Demystifying Supercomputers and Parallel Computing: Part 2

8 minute read

Introduction

Note: As with last post, I hope people who have at least some interest in computer hardware understands most of this although there are some intermediate electronic engineering perspectives in the posts.

If you did not read the First Post of this post, try reading it first. If you just want to know about cloud computing applications in high-performance computing, you can continue.

HAL 9000

HAL 9000 from 2001: A Space Odyssey (Courtesy of Wikipedia). This is what people think of a supercomputer, and also one of the first thought incarnations of Artificial Intelligence that became a movie.

People still hear the news from TOP500 releases of China and the US competing for who has the most floating point operations per second (FLOPS). It looks like rocket science and people think these geek engineers at the frontmost of bleeding edge science. Well, it isn’t.

Cloud Computing

I will repeat what I wrote in the First Post for those who did not read it.

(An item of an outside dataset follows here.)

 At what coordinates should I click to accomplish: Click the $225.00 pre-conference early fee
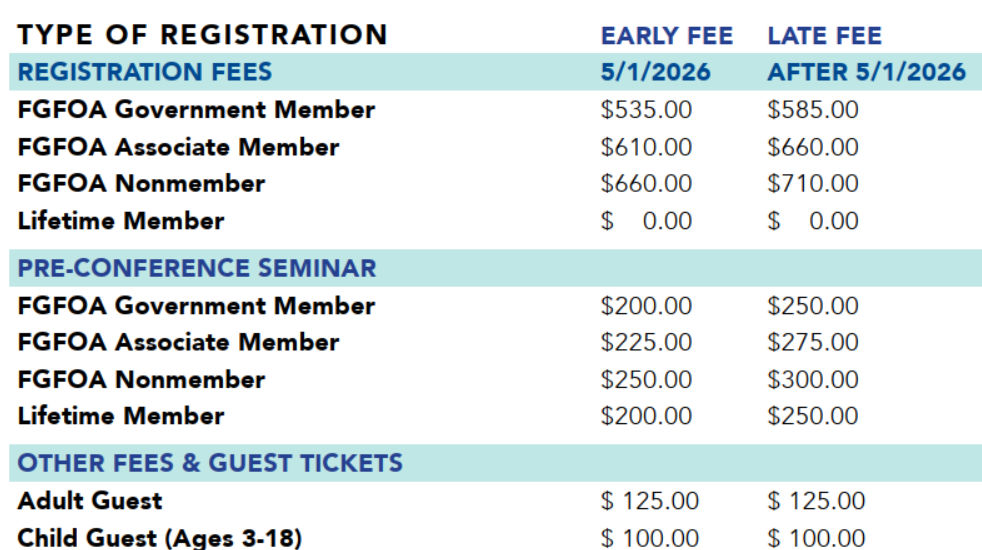click(646, 343)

Cloud computing is also parallel computing. I guess most people reading this heard of Amazon Web Services, Microsoft Azure, Google Cloud Services, as well as Cloud Virtual Private Server services such as DigitalOcean or Vultr. These are surely developed with different purposes compared to what I explained above since they are designed to host programs or services in a server, but same as supercomputers, they are run on datacenters. Important technologies have been developed alongside the surge of cloud computing that are rapidly being applied to high-performance computing including supercomputing such that the boundaries are slowly diminishing.

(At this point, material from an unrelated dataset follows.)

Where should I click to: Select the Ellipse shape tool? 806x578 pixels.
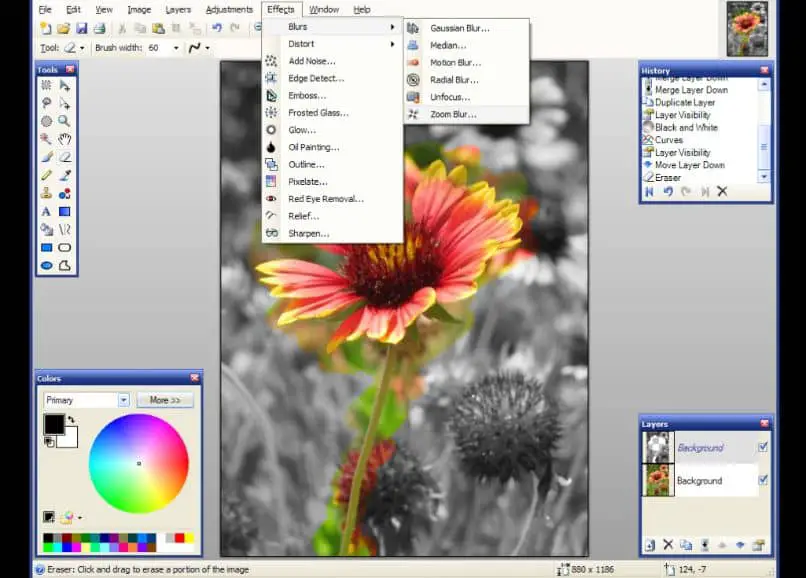[x=46, y=265]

The fundamentals of cloud computing is that with a standard way of bundling the underlying code of a backend application or a virtualized environment by a standard way of linking dependencies into a container, it can run in a system that hosts such container in a standardized program interface installed on the system regardless of the OS of the server or the location and the computing power allocated to the container. The first technology that is needed is virtualization, that allows for many virtual, independent instances with different OSs independent to the server. Docker is a standard framework of creating such container and Kubernetes is a great example framework of automatically and systematically deploying these standardized containers as per demand and need. The biggest advantage of incorporating these systems are that once coded, the computing power of the infrastructure can scale up as there is more demand without changing codes dramatically unlike traditional infrastructure that is dependent in the environment of each server. The application or service can also be hosted in datacenters worldwide that use the same standard interface to form a content distribution network and deploy the containers with low latency around the world.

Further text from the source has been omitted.